SELECTED EXTRACT.
OAS AG/RES. 2888 (XLVI-O/16), Art. XXIX — https://www.oas.org/en/sare/documents/DecAmIND.pdf
III. WHO FALLS UNDER XI-AMARU JURISDICTION — AND WHY BIRTH LOCATION DOES NOT DEFINE THE BOUNDARY
This is one of the most important points in this entire article, and it must be stated plainly. The Xi-Amaru Republic’s jurisdiction extends to all people the Republic formally accepts through its citizenship processes. That includes people born elsewhere in the Americas who reside within the United States. Where a person was born does not exclude them from Xi-Amaru jurisdiction. What governs is whether they meet the qualifications and complete the citizenship process.
A. UNDRIP ARTICLE 33 — THE REPUBLIC DETERMINES ITS OWN MEMBERSHIP
1. Indigenous peoples have the right to determine their own identity or membership in accordance with their customs and traditions. This does not impair the right of indigenous individuals to obtain citizenship of the States in which they live. 2. Indigenous peoples have the right to determine the structures and to select the membership of their institutions in accordance with their own procedures.
UN Doc. A/61/L.67, Art. 33 — https://www.un.org/development/desa/indigenouspeoples/wp-content/uploads/sites/19/2018/11/UNDRIP_E_web.pdf
The authority to determine who belongs within Xi-Amaru jurisdiction rests entirely with the Xi-Amaru Republic. It does not rest with any domestic legal statute. It does not depend on where a person was born. It rests with God-given governing authority, recognized here by the international community, to determine membership according to the Republic’s own customs, traditions, and institutional procedures.
B. ADRIP ARTICLE I(2) — SELF-IDENTIFICATION IS THE GOVERNING STANDARD, NOT BIRTH CLASSIFICATION
ADRIP Article I(2) states:
Self-identification as indigenous peoples will be a fundamental criterion for determining to whom this Declaration applies. States shall respect the right to such self-identification as indigenous, whether individually or collectively, in keeping with the practices and institutions of each indigenous people.
OAS AG/RES. 2888 (XLVI-O/16), Art. I(2) — https://www.oas.org/en/sare/documents/DecAmIND.pdf
Self-identification, in keeping with the practices and institutions of the Xi-Amaru Republic, is what governs. Not birth location. Not the records of a colonial administrative system. Not a domestic statute written in 1924 for a narrower purpose.
The Xi-Amaru Republic’s Tribal Screening and ARK Eligibility processes, and the Tribal Citizenship Procedure and ARK Citizenship Procedure that follow, are the practices and institutions through which membership is determined.

MATERIAL PROVIDED.
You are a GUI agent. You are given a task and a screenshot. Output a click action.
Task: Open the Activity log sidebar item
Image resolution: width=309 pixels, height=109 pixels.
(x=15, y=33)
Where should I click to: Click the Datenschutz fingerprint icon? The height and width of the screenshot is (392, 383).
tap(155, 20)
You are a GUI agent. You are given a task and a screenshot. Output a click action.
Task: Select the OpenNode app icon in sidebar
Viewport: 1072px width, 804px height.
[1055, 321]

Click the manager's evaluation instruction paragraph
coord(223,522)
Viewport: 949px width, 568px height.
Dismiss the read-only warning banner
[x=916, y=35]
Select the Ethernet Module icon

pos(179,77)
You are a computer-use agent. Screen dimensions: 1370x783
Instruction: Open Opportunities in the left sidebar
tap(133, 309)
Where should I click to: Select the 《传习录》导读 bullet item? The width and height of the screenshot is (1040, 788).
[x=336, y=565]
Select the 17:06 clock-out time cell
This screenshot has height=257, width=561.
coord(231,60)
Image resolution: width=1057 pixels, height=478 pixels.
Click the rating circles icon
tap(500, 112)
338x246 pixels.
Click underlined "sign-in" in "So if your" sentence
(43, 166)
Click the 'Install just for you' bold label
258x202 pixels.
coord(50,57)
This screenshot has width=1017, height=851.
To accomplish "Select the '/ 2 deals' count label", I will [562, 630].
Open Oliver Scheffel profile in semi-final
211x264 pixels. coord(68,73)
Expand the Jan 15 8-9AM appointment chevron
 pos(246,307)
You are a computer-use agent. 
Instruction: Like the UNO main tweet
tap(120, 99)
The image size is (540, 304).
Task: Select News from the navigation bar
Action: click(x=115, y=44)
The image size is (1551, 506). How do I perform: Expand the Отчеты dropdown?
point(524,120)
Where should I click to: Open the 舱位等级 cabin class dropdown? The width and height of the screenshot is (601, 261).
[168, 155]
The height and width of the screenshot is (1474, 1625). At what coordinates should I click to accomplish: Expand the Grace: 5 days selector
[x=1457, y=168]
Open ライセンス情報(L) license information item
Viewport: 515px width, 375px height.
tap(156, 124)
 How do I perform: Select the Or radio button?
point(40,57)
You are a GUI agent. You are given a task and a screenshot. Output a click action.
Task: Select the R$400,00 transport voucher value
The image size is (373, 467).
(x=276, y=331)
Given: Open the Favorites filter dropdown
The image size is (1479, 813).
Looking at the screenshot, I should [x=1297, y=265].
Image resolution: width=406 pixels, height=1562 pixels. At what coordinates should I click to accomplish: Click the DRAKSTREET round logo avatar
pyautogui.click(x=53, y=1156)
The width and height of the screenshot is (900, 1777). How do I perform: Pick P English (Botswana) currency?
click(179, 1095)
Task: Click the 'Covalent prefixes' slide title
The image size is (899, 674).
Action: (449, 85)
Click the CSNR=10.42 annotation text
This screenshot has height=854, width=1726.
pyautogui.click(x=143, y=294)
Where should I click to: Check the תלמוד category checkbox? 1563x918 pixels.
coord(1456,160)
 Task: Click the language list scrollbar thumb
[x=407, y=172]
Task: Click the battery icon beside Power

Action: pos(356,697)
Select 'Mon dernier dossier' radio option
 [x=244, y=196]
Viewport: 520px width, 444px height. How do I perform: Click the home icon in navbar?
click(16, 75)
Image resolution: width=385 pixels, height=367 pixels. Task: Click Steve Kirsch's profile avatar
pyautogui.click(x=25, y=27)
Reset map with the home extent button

PROBLEM TO WORK ON.
For the Xi-Amaru jurisdiction text, decide whether each statement agrees with it, answering yes or no and quoting the deciding words of the text exactly. 1. A person's place of birth excludes them from Xi-Amaru jurisdiction. 2. The quoted UNDRIP Article 33 says indigenous peoples' right to determine their membership does not impair individuals' right to obtain citizenship of the States where they live. 3. The authority to determine who belongs within Xi-Amaru jurisdiction rests with a domestic legal statute.

TASK SOLUTION.
1. No: "Where a person was born does not exclude them from Xi-Amaru jurisdiction."
2. Yes: "This does not impair the right of indigenous individuals to obtain citizenship of the States in which they live."
3. No: "It does not rest with any domestic legal statute."